However, after inspecting the situation, researchers found all of them could end up accessed remotely on the default ports via HTTP and SSH, which opened the door for remote attacks.

The botnet operators did not have to make too much effort to find a way in, though, because almost all routers ended up protected with the default credentials from the vendor.

“This combination of faulty practices invites trouble. At the risk of overstating the obvious, this level of access lets any perpetrator easily: Eavesdrop on all communication, perform man-in-the-middle (MitM) attacks (e.g., DNS poisoning), hijack cookies, gain access to local network devices (e.g., CCTV cameras),” the researchers said.
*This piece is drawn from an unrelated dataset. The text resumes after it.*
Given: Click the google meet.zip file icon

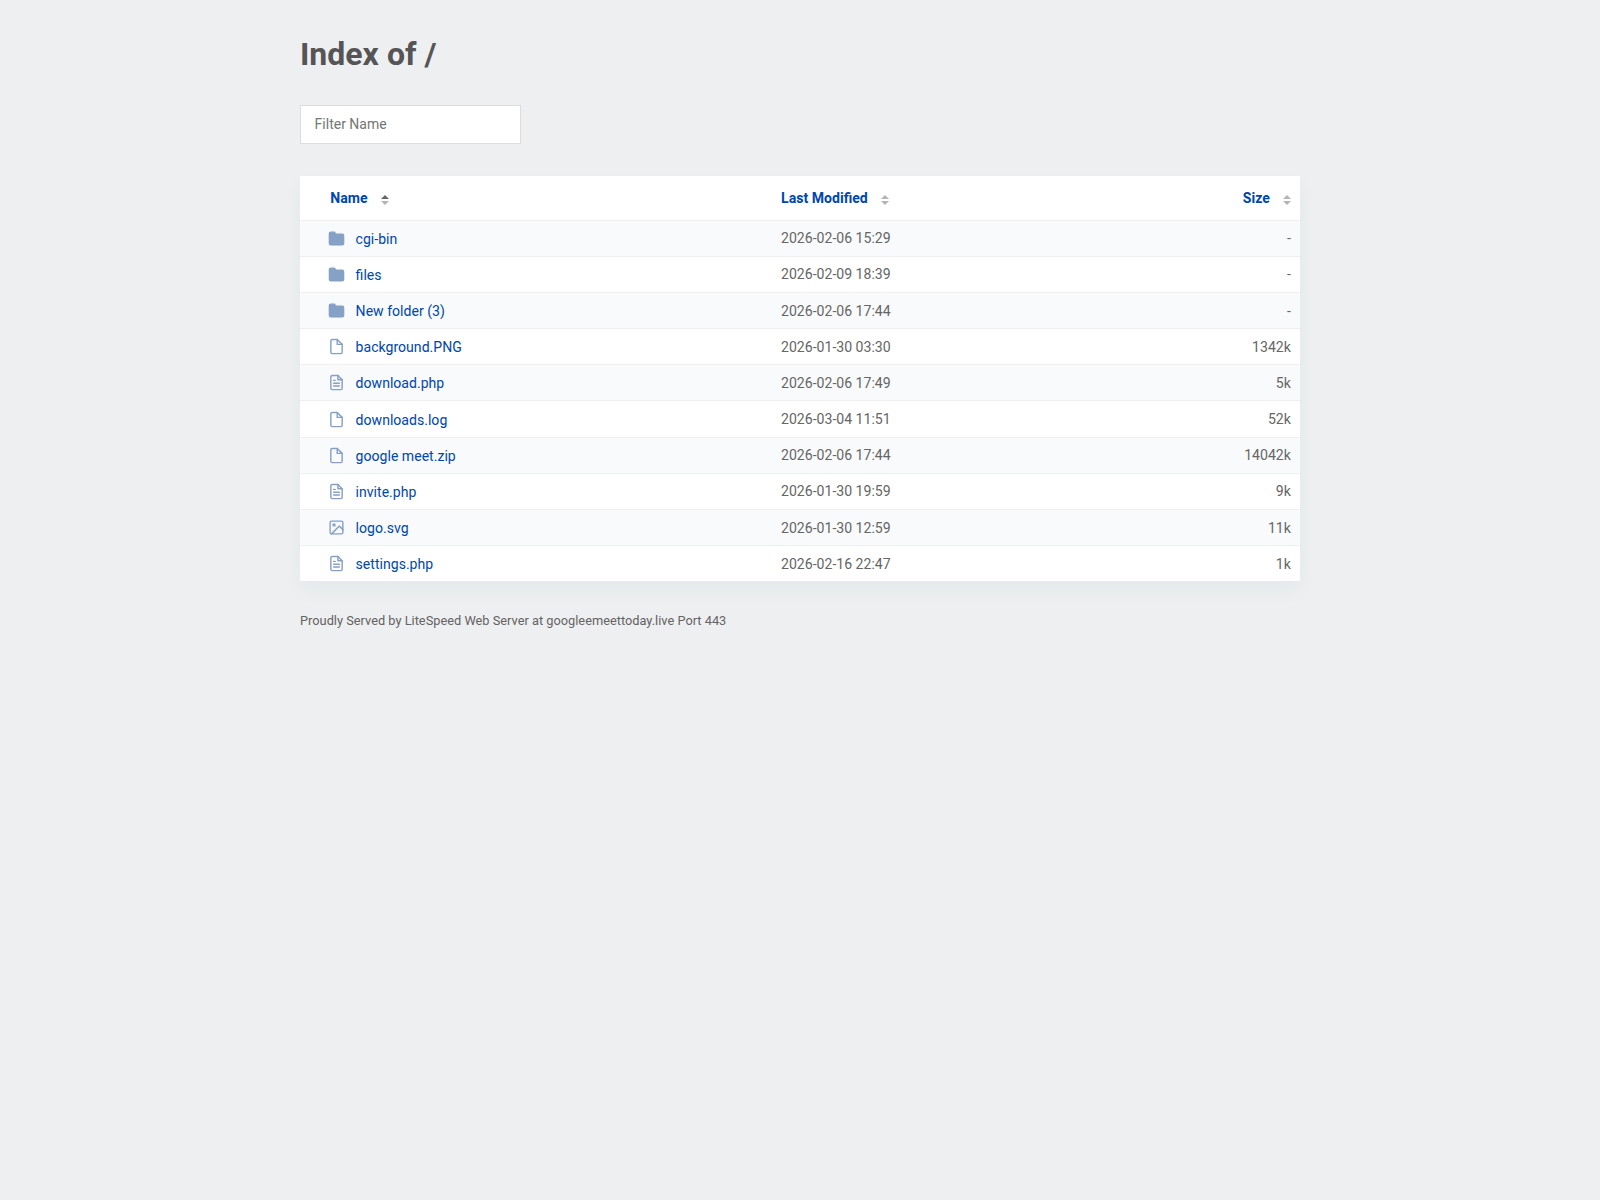Looking at the screenshot, I should [336, 455].
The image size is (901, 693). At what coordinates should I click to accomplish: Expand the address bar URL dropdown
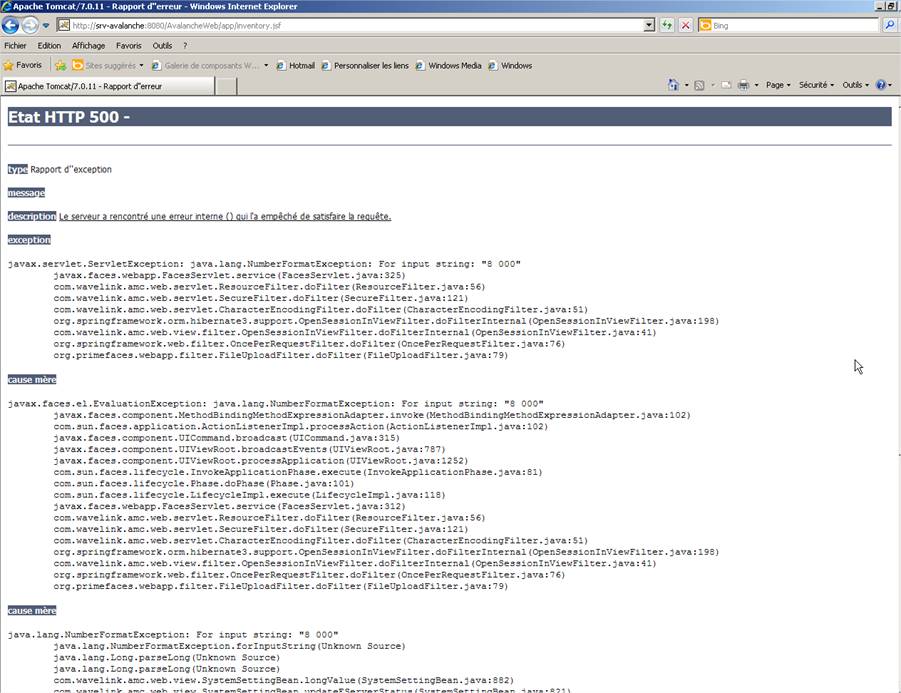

The most prevalent piece of malware discovered on the compromised devices was Mr. Black, also known as Spike, a denial-of-service bot. It was present on 86.5 percent of the devices.

Based on the research results, it is possible that multiple individuals or groups exploit the insecurity of the devices because Incapsula found other DoS kits, such as Dofloo and Mayday, although in a much smaller percentage, 5.48 percent and 2.84 percent, respectively.

Incapsula’s efforts led to the discovery of 60 command and control (C&C) servers, a large part of them (73 percent) located in China and 21 percent operating from the U.S. As far as the geolocation of the controlled routers goes, most of them were from Brazil (64 percent) and Thailand (21 percent).